On Mon, Aug 18, 2008 at 3:55 AM, Andrey Semashev <andrey.semashev@gmail.com> wrote:
There's nothing in the library that prevents you from using it in a predictable environment. You certainly can implement "undefined behavior" with the library as long as you can express it in C++. I just don't see the point of using FSM (as a concept, not the particular library) in such a case.
I might digress a bit, but you can (and most efficiently should) implement random number generators using a non-deterministic finite state machine. For example, generating a stream of random bytes can (and should, for efficiency purposes, IMO) be implemented using a simple finite-state machine but the actual transitions performed are non-deterministic. This is useful for thread-safe implementations of an 'entropy source'. There are a lot more experts out there in this field who may know more than I do, so I'll stop there.
I'm by far no expert too, but I thought that the algorithm of random number generation is quite defined. The source of entropy is usually either an initial value of seed or some external non-constant value (like system time, CPU temperature, remote seed provider or something like that) which is used as input to calculate the next seed. Anyway, the library does not prevent you from making such random transitions.
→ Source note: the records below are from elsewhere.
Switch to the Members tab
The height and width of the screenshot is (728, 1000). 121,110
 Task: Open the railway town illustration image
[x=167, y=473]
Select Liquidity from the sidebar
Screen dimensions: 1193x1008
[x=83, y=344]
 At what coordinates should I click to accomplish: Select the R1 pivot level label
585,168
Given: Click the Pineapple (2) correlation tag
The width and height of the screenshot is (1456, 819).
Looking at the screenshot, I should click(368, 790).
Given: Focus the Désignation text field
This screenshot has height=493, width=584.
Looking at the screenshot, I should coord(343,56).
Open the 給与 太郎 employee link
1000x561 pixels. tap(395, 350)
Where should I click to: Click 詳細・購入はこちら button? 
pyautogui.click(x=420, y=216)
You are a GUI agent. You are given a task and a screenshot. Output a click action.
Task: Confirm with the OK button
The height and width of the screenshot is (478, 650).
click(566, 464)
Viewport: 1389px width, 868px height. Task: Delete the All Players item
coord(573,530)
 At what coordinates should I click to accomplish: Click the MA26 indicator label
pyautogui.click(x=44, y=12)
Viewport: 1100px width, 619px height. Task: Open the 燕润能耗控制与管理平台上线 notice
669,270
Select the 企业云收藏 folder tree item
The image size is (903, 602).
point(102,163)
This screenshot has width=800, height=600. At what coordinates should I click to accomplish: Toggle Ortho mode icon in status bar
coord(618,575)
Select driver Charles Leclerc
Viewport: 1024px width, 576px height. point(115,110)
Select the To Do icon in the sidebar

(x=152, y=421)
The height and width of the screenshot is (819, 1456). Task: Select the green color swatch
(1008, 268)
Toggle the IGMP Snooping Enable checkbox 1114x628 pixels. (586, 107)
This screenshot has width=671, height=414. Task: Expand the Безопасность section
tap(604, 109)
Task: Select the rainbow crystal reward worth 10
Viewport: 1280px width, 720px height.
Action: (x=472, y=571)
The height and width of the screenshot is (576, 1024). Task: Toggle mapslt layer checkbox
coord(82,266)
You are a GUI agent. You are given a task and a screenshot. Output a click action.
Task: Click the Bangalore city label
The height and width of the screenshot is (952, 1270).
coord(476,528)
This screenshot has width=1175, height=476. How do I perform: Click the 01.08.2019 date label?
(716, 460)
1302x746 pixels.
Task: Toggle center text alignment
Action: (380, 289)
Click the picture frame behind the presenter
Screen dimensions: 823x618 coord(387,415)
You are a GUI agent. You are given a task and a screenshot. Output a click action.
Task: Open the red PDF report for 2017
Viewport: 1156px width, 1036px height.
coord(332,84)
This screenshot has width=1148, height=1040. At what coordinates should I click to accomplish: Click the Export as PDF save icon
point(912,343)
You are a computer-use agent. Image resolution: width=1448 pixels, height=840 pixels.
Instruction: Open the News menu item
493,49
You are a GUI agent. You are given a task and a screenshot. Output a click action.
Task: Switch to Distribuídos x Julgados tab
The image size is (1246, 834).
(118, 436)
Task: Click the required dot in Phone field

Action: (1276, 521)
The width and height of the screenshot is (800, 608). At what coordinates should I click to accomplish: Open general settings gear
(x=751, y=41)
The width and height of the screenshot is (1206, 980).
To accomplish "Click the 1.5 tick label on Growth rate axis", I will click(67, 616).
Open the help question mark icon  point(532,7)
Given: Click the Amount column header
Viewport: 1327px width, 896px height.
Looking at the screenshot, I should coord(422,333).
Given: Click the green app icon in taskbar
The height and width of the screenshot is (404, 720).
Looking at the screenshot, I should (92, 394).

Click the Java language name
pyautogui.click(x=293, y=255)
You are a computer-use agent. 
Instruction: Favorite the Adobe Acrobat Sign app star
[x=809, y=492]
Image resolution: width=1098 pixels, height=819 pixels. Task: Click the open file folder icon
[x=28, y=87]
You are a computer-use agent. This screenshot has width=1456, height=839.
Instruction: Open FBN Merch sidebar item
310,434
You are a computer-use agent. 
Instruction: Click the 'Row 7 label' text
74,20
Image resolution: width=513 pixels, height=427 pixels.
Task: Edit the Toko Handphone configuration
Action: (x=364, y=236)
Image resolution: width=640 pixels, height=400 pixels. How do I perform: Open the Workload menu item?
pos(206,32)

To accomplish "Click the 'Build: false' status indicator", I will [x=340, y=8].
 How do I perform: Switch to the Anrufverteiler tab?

For a generic finite state machine library (that wants to be part of the Boost Library), I think there ought to be a balance between efficiency and safety. For instance:
high efficiency, less "safety": disable check for nullness, state-ful-ness high efficiency, more "safety": enforce supported transitions at compile-time (class structure, see MPL approach) low efficiency, more "safety": check everything and throw for recoverability low efficiency, less "safety": check everything, throw on undefined, allow illegal state-changes
These may have to be controlled through either macro definitions or different classes (specialized through parametric tags) to allow users to choose which implementation they prefer.
I'm not sure I understand you correctly. There are nearly no places in the library where correctness checks are needed (the only one I could remember on spot is the dynamic state switching - an exception is thrown in case if FSM tries to transit to a non-existing state in run time). And I don't think that this additional "if" would matter anything in a real-world FSM. In all other cases the invalid code just won't compile. If you meant safety from the user's perspective (e.g. how the FSM should react on unexpected input), then it's totally user's choice.